Toronto, Cannes’ ‘inclusive, friendly’ younger sister

Just as Venice is winding down, North America’s biggest and arguably most influential festival will kick off on September 8th and continue until the 18th. Although there is no jury or competition, the Toronto International Film Festival is known for trotting out what often end up being some of the year’s best reviewed and most award-winning movies.

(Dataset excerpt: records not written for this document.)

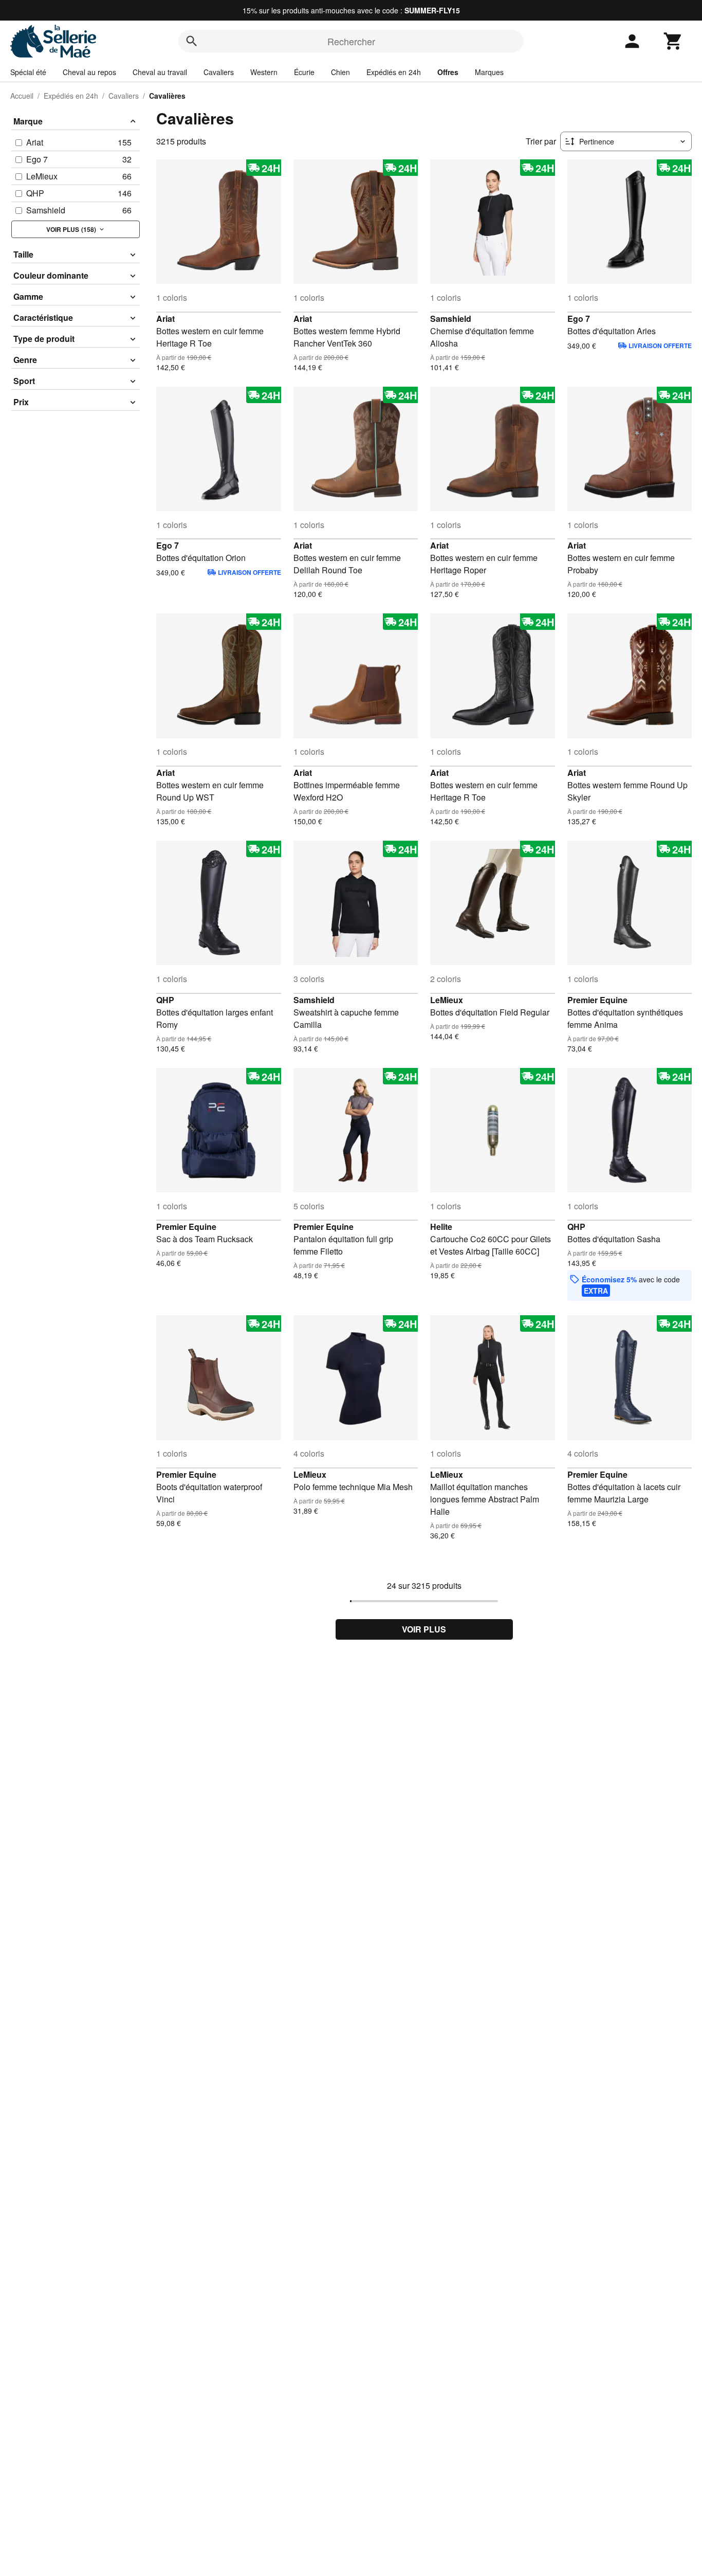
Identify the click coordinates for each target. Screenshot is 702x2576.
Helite (441, 1226)
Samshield (450, 318)
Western (264, 72)
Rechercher (351, 41)
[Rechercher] (191, 41)
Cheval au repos (89, 72)
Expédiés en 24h (393, 72)
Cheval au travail (160, 72)
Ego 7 (578, 318)
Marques (489, 72)
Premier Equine (597, 1000)
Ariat (165, 318)
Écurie (304, 72)
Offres (447, 72)
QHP (165, 1000)
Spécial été (28, 72)
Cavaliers (219, 72)
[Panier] (673, 41)
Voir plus (424, 1629)
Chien (340, 72)
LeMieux (446, 1000)
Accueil (21, 95)
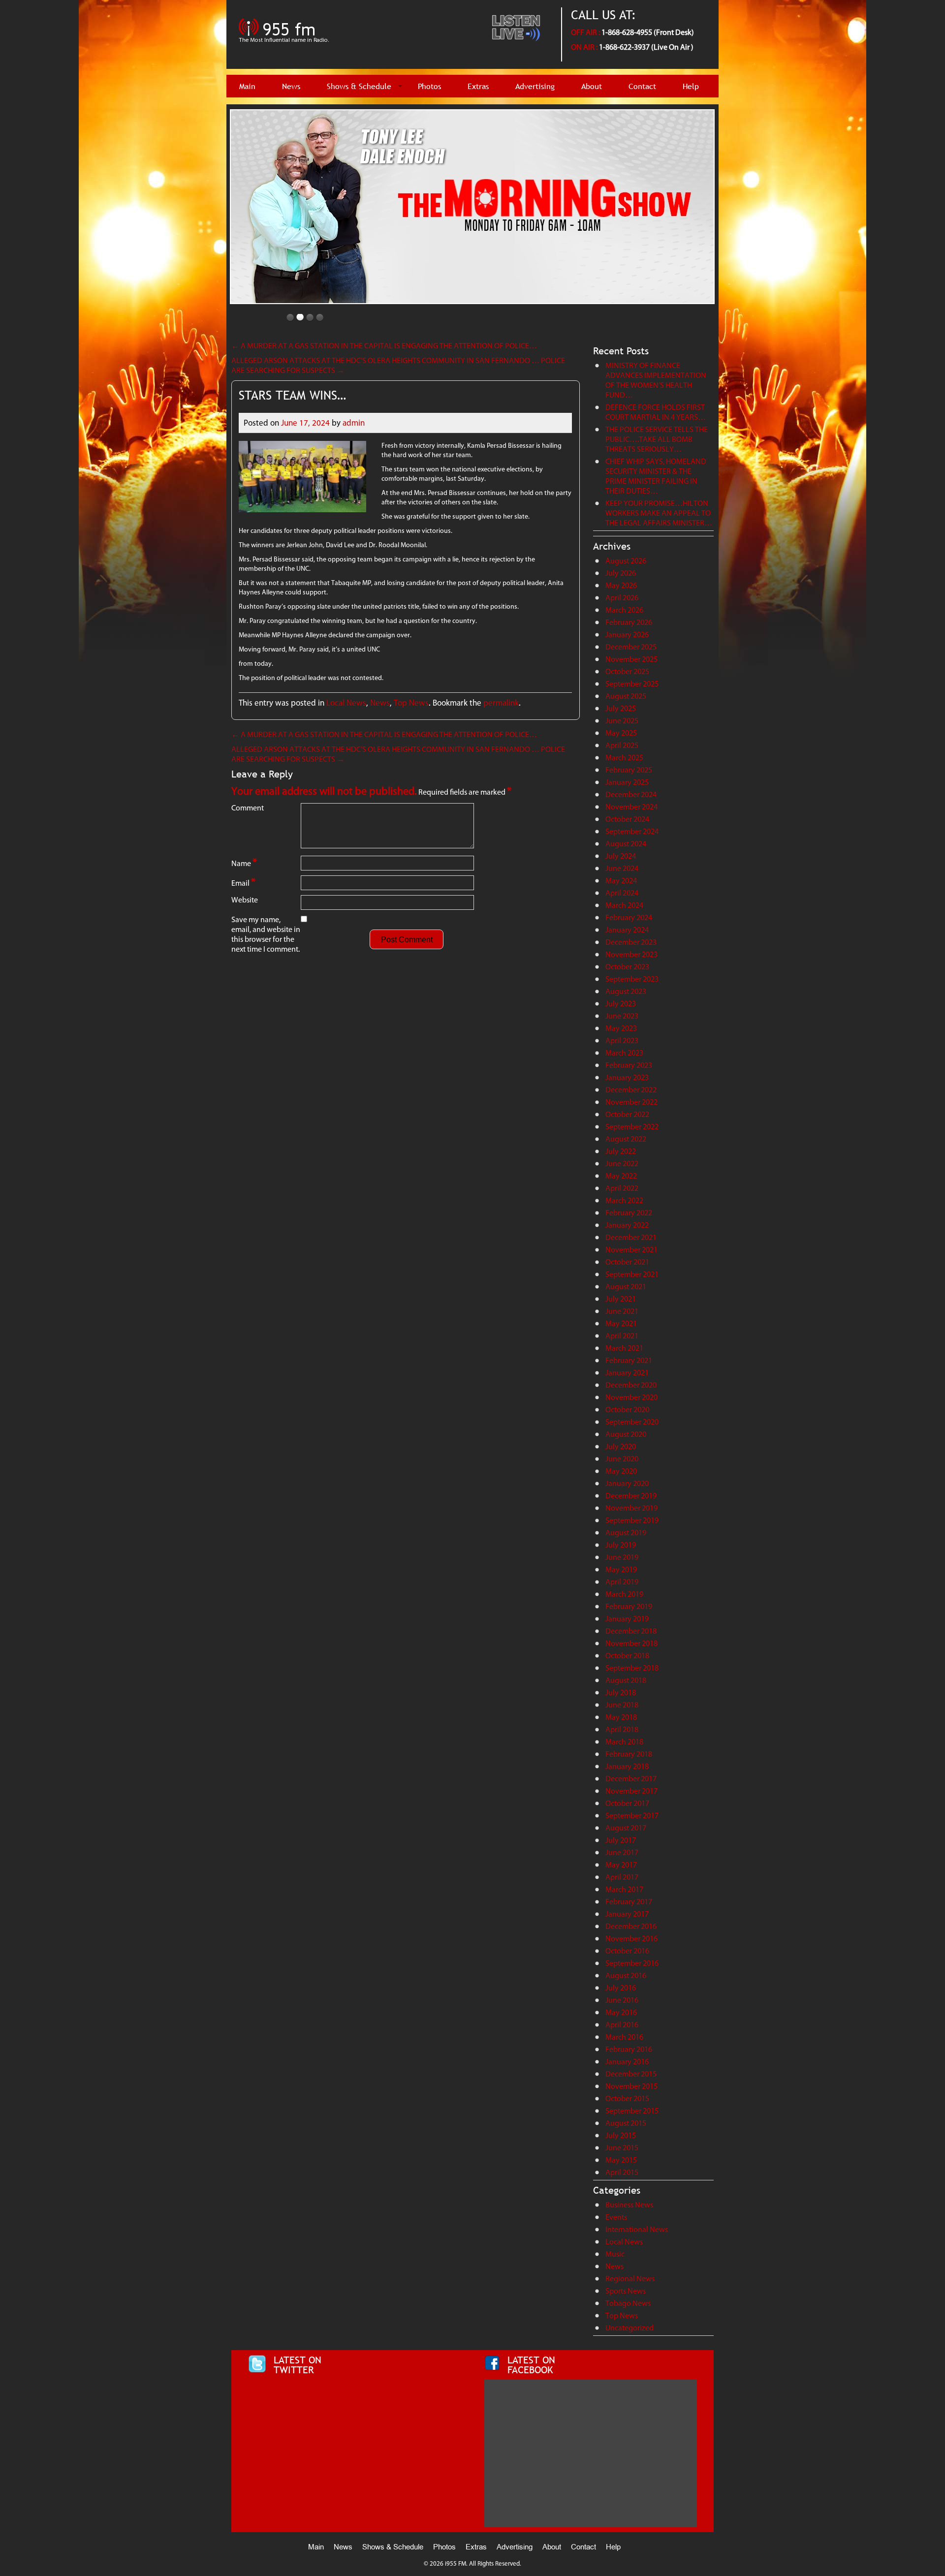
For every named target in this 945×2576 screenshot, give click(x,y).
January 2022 (627, 1225)
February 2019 (628, 1606)
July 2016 (620, 1987)
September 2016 (632, 1963)
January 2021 (627, 1372)
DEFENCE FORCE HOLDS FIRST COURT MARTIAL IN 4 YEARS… (655, 412)
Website (244, 899)
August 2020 (625, 1434)
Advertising (535, 86)
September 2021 (632, 1274)
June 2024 (621, 868)
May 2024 (621, 880)
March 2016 (624, 2037)
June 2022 (621, 1163)
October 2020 (627, 1409)
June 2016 (621, 2000)
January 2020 (627, 1483)
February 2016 (628, 2049)
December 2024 (631, 794)
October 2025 (627, 671)
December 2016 (631, 1926)
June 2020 (621, 1458)
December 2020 (631, 1385)
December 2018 (631, 1631)
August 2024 (625, 843)
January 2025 (627, 782)
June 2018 (621, 1704)
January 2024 (627, 929)
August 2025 (625, 696)
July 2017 (620, 1840)
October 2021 (627, 1262)
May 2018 (621, 1717)
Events (616, 2217)
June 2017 (621, 1852)
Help (691, 86)
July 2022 (620, 1151)
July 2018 (620, 1692)
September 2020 (632, 1422)
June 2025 (621, 720)
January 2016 (627, 2061)
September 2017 (632, 1815)
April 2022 (621, 1188)
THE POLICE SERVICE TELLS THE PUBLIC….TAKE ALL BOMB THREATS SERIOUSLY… (656, 439)
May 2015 (621, 2160)
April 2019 (621, 1581)
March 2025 (624, 757)
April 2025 (621, 745)
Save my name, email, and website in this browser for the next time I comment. (265, 934)
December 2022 (631, 1089)
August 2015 (625, 2123)
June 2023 (621, 1016)
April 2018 (621, 1729)
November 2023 (631, 954)
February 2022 (628, 1212)
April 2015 (621, 2172)
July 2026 (620, 573)
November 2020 (631, 1397)
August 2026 (625, 560)
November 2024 (631, 806)
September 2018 (632, 1668)
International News (636, 2229)
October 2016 (627, 1950)
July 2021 (620, 1299)
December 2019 (631, 1495)
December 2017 (631, 1778)
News (291, 86)
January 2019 (627, 1618)
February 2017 (628, 1901)
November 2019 (631, 1508)
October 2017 (627, 1803)
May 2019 (621, 1569)
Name (244, 862)
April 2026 (621, 597)
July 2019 (620, 1545)
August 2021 (625, 1286)
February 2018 (628, 1754)
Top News (411, 703)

Regularly screening up to 250 films from various parts of the globe, the Canadian festival has also developed a reputation as more democratic and down-to-earth than its European and American counterparts. A 2007 article in Time magazine employed a tongue-in-cheek metaphor to note that “unlike its major festival sisters   that sexy cougar Cannes, 60, and parka-clad hipster Sundance, 29   Toronto, 32, is inclusive, friendly and even prettier once you get to know her.”

Of the forty titles announced so far (several of which are also screening in Venice), many are already attracting considerable advance buzz: “The Descendants”, a new dramatic comedy from “Sideways” writer-director Alexander Payne; Francis Ford Coppola’s gothic murder mystery “Twixt”, starring Val Kilmer and Elle Fanning; Brazilian director Fernando Meirelles’ romantic epic “360”, featuring Anthony Hopkins and Rachel Weisz; “Elles”, a French drama from Malgorzata Szumowska that stars Juliette Binoche as a journalist investigating student prostitution; “Take This Waltz”, Sarah Polley’s adultery comedy starring Michelle Williams and Seth Rogen; “The Lady”, Luc Besson’s Aung San Suu Kyi biopic; and Bennett Miller’s “Moneyball”, a baseball drama with Brad Pitt, Philip Seymour Hoffmann, and Robin Wright.